How can I troubleshoot packet loss for my Direct Connect connection?

7 minute read
0

I'm using AWS Direct Connect to transfer data. I'm experiencing packet loss transferring data to my Amazon Elastic Compute Cloud (Amazon EC2) instance. I need to isolate the packet loss.

Resolution

Packet loss occurs when transmitted data packets fail to arrive at their destination resulting in network performance issues. Packet loss is caused by low signal strength at the destination, excessive system utilization, network congestion, or network route misconfigurations.

Run the following checks for your network devices and Direct Connect connection.

Check the AWS Personal Health Dashboard for scheduled maintenance or events

The AWS Personal Health Dashboard displays relevant information regarding the resources that are under maintenance and also provides notifications for activities. For more information, see How can I get notifications for Direct Connect scheduled maintenance or events?

Check metrics for the Direct Connect endpoint, customer gateway, and intermediate device (layer 1)

With customer gateway and intermediate devices, the issue might be local to the on-premises network or the transit path towards AWS. Check the following on the on-premises node and intermediate devices:

  • The customer gateway logs for Interface flaps
  • CPU utilization for the customer gateway when the issue occurred
  • The light signal reading on the device that the Direct Connect connection terminates
  • The device that the Direct Connect connection terminates for input errors, incrementing framing errors, cyclic redundancy (CRC) errors, runts, giants, or throttles

Check Direct Connect connection metrics (layer 1)

Check for the following Direct Connect metrics:

  • ConnectionErrorCount: Apply the sum statistic for this metric. Note that non-zero values indicate MAC level errors in the AWS device.
  • ConnectionLightLevelTX and ConnectionLightLevelRX: Check the light signal recorded on the Direct Connect connection when the issue occurred. The acceptable range is between -14.4 and 2.50 dBm.
  • ConnectionBpsEgress and ConnectionBpsIngress: Check the amount of traffic on the Direct Connect connection when the packet loss occurred for congestion on the link. If you use 100% capacity of the interface, then you might experience packet loss excess traffic.

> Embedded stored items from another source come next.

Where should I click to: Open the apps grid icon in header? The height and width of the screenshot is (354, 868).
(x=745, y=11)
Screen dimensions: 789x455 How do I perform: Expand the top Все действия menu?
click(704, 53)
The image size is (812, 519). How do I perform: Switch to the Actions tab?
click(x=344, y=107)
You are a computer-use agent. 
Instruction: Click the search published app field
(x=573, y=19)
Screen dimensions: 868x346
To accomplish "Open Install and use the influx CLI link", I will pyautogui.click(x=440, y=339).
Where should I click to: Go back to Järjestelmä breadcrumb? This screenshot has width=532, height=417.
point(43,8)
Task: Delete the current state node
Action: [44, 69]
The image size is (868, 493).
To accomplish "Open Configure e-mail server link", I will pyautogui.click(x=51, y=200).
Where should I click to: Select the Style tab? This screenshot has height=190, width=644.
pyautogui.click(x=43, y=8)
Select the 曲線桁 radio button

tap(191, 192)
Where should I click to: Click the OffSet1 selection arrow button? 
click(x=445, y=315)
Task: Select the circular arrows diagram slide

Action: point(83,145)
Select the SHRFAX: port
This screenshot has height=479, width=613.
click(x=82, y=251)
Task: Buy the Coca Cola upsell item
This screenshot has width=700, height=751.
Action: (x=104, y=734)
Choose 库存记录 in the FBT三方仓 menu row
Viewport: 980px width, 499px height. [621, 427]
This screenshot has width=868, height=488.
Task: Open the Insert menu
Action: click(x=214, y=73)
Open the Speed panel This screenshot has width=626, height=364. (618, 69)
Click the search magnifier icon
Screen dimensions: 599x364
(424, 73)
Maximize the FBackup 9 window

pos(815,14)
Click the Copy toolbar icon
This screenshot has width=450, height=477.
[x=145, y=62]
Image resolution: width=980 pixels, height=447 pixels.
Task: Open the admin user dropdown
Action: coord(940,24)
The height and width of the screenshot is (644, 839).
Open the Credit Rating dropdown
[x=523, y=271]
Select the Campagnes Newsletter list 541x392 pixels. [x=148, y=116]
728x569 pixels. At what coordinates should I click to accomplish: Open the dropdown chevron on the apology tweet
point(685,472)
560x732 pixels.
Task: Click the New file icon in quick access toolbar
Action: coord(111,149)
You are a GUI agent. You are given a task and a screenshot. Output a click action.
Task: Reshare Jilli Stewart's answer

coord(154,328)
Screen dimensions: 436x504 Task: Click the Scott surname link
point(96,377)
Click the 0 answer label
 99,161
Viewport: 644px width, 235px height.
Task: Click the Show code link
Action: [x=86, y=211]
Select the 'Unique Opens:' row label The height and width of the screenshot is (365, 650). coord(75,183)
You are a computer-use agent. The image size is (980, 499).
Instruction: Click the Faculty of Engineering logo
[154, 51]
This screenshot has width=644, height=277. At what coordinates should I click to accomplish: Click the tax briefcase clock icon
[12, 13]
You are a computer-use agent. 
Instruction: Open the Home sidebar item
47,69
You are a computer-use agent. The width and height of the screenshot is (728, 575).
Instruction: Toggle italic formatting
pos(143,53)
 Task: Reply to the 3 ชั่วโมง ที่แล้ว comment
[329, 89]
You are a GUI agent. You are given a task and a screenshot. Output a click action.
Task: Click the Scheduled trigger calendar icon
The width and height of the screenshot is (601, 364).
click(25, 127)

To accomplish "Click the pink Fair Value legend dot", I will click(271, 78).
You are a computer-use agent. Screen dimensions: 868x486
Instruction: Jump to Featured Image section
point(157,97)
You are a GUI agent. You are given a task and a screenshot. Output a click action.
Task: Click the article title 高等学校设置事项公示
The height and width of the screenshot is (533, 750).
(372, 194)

For more information, see Direct Connect Connection metrics.

Check for asymmetric sub optimal routing (layer 3)

Asymmetric routing occurs when network traffic enters through one connection and exits through another connection. This routing might cause packet loss if the on-premises firewall performs unicast reverse path forwarding, which causes network traffic to drop.

  • If you have a backup redundant Direct Connect connection or a backup AWS Site-to-Site VPN connection, then check for any asymmetric routing that might be happening.
  • Suppose that you have a backup Site-to-Site VPN connection and advertised similar prefixes over both the Direct Connect and VPN connections. In this case, traffic from AWS to on-premises is routed through Direct Connect. To avoid asymmetric routing, be sure to send the traffic over only Direct Connect from on-premises to AWS.
  • If you have a backup Direct Connect connection, asymmetric routing might happen depending on how you advertise your prefixes over both Direct Connect connections.
  • Suboptimal routing with the on-premises network might cause packet loss.

For more information, see How can I resolve asymmetric routing issues when I create a VPN as a backup to Direct Connect in a transit gateway?

End-to-end bidirectional trace route between the on-premises host and the AWS host (layer 3)

Running trace route between the hosts determines the network path taken in both directions. Trace results also determine if the routing is asymmetric, load balanced, and so on.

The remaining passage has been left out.